Mpofu’s contract with the transport department, extended for a year in October 2008, ended last September. She had been DG there since 2005. Before taking up this position she was DG of housing, part of her tenure there overlapping with current defence minister Lindiwe Sisulu, who was housing minister from April 2004 to May 2009.

She has been a member of the Gauteng Development Tribunal, a board member of the National Housing Finance Corporation, a board member of the SA Housing Trust and is on the board of the Mvelaphanda Group. Mpofu has a BA and a postgraduate degree in town planning from Coventry University. She has been married to former SABC CE Dali Mpofu since 2004.

Mpofu replaces Acting SecDef Lieutenant General Themba Matanzima who was temporarily appointed to the post just last month. At the time it was said he would act for about three months. Speculation was rife that he would then be confirmed in the post. Matanzima, also Chief of Joint Operations in the SA National Defence Force, replaced Tshepe Motumi who had been acting in that post since September 2008, when incumbent SecDef January Masilela died in a vehicle crash.

Defence minister Lindiwe Sisulu in February said Zuma would make the appointment “soon” – before the end of the financial year that ended March 31. The president “is comfortable making a choice” at this point after first having had to fill other key seats in the security cluster, notably that of national police commissioner, Sisulu added at the time. “A decision will be announced in due course.” Business Day intimated that she has already made a recommendation to Zuma and that he was “comfortable” with the candidate.

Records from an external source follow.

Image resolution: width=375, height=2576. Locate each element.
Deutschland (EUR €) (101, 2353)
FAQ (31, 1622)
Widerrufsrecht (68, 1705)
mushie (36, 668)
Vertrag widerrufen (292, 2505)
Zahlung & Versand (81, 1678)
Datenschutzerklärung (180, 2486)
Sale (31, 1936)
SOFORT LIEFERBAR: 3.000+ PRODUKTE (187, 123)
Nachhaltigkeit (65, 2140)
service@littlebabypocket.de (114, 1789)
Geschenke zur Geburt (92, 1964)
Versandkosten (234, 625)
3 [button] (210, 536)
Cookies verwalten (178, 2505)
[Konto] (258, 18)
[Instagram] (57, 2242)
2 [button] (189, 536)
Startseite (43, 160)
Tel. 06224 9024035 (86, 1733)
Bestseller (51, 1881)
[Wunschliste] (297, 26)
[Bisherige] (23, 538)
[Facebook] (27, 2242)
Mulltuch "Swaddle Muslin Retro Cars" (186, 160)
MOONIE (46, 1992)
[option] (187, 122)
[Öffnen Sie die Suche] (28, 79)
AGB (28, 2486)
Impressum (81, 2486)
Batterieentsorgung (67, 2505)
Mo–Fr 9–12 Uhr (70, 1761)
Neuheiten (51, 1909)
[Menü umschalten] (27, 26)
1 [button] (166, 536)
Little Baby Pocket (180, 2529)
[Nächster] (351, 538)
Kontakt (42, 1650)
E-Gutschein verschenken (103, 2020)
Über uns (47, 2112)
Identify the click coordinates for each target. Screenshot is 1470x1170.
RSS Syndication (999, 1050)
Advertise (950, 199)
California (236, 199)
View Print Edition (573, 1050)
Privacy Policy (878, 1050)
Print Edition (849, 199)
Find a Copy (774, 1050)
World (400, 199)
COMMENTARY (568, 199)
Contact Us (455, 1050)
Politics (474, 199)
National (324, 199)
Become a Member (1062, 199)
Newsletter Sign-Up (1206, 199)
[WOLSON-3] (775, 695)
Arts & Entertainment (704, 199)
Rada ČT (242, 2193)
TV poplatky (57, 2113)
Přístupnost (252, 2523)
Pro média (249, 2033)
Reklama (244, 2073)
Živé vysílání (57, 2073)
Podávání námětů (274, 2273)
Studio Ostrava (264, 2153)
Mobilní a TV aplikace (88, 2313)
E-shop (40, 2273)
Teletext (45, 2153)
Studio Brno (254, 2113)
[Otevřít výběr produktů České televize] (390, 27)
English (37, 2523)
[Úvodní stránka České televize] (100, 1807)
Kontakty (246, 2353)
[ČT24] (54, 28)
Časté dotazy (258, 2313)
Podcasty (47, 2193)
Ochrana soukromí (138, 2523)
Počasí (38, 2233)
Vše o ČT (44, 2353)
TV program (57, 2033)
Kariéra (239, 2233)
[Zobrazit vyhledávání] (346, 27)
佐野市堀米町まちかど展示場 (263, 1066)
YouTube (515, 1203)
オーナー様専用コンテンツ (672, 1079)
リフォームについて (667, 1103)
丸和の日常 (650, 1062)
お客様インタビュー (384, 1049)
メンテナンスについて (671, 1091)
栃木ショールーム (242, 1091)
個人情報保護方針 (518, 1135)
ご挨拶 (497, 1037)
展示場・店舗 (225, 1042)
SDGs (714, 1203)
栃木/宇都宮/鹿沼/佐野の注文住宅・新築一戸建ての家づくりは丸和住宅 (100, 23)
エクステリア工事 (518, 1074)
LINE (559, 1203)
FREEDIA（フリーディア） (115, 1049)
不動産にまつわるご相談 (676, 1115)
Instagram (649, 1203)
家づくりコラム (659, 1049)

The opposition Democratic Alliance (DA) party was uncomfortable with Matanzima’s appointment,saying it placed him in the awkward position of being accounting officer of the DoD and equal to the Chief of the SANDF, General Godfrey Ngwenya, while, as Joint Operations head, remaining his subordinate. DA shadow defence minister David Maynier says he is, however, surprised by the move. “The expectation was that Lt General … Matanzima would resign his commission and would then be appointed as the permanent Secretary of Defence. So, Mpumi Mpofu appointment comes as a big surprise.
“The most important question here is whether … Mpofu has the ‘right stuff’ to turn around the defence department. The fact is that she has no defence experience, and the defence department is in a huge mess. This inevitably raises questions about ‘fitness for purpose’ but hopefully … Mpofu will perform well and begin to close the ‘capability gap’ within the civilian Secretariat of Defence. We will know soon enough,” Maynier added.

Defence analyst Helmoed-Römer Heitman agreed, saying Mpofu was taking “over a department that is in deep trouble, and specifically a Secretariat that is in deeper trouble, and has absolutely no background in the subject herself. I really do not see the logic. We set people up to fail, and their departments with them. I would have preferred … Matanzima to remain in the post for a full term, while we could focus on educating and training up some senior civil servants for the Secretariat, one of whom could then have taken over.”